La madre le demuestra a sus hijos que nunca los abandonará a su suerte y se hacen cómplices. Se ríen juntos. Se alían como malos estudiantes rebeldes que se juntan a trabajar o amigos que meriendan entre papeles hablando de literatura. La vida es bella y es esta y somos geniales y la vamos a dulcificar. Si el libro dice, “copia la frase al obispo le picó una avispa". La madre empieza diciendo:
-¿Sabéis lo que es un obispo, hijos queridos?
-No.
Ella se lo explica.
-¿Sabéis cómo funcionan los ojos de las avispas?
-No.
La madre, que tampoco lo sabe, lo busca en internet y se lo manda leer. Los niños lo leen. Leen varias veces la palabra avispa -que es de lo que se trata- en el contexto que le corresponde -sin repeticiones ñoñas-, mientras alucinan por cómo funciona el aguijón.
-Ahora copia la frase, cielo.
El niño la copia. Al obispo le picó la avispa.
Las tardes comienzan a orbitar alrededor del conocimiento y del estudio. Los ejercicios ya no son frases sueltas y majaderas, las palabras se convierten en ideas. Las frases de los obispos son hilos de los que tirar para aprender sobre el mundo.

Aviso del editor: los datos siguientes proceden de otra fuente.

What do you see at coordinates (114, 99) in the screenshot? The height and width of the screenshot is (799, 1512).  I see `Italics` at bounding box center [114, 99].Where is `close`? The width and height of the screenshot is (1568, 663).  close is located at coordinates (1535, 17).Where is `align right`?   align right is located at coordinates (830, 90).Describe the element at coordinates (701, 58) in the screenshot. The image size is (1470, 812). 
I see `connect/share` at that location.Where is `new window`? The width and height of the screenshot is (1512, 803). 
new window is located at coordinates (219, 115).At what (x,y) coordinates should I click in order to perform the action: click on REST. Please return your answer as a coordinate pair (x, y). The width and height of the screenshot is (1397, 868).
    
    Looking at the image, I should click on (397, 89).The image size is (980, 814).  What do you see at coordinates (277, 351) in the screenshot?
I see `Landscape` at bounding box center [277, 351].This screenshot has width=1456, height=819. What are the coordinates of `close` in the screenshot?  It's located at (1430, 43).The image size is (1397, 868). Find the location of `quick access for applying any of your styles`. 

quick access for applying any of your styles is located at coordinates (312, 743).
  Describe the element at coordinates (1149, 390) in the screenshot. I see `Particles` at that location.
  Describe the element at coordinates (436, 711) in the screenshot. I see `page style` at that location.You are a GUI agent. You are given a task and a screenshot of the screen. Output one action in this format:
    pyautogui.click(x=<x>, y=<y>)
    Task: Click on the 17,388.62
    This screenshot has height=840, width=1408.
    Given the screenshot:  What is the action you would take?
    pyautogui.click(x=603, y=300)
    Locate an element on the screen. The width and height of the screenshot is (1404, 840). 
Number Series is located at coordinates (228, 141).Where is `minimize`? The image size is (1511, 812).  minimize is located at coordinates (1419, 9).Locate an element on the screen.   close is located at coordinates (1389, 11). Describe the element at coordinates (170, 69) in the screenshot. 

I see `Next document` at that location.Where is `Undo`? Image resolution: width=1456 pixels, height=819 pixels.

En el tercer capítulo de este libro mío sobre como “convertir los deberes en placeres”, la madre ha aceptado completamente la rutina escolar. Ha aprendido que hay buenísimos profesores, que los motivan y malísimos profesores, que usan una especie de formulario burocrático, para todos igual, confundiendo un sistema que funciona para ellos con un sistema que funciona para los alumnos. La madre ha entendido que la rutina diaria de los deberes con los hijos es como ir al gimnasio o como aplicar el ineludible tratamiento de una enfermedad crónica. Nada más entrar por la puerta, sin pasar por el baño, sin quitarse los abrigos, sin soltar las mochilas, los niños se sientan a la mesa de la cocina -la mesa que construyó su padre- y la madre se convierte en profesora particular. A la madre le gusta tanto estar con sus hijos, que se sienta a la misma mesa a trabajar en sus propios manuscritos -es escritora-, y enciende el ordenador y teclea mientras ellos ya copian solos las frases de los obispos y las avispas y de las abejas y de los burros y de las yeguas. Un día, la madre levanta la vista y descubre que el tratamiento se ha convertido en tardes de estudio y placer y que los deberes son la excusa para estar juntos, alrededor de la mesa, rodeados de lecturas y amor. La madre está dispuesta a hacer esto por sus hijos y se pregunta, ¿cómo demonios pueden hacerlo todas esas madres que trabajan hasta las ocho de la tarde y que no pueden trabajar como yo, aquí con mi ordenador en la mesa de la cocina? Sufre por ellas, escribe esto. Quiere ayudar.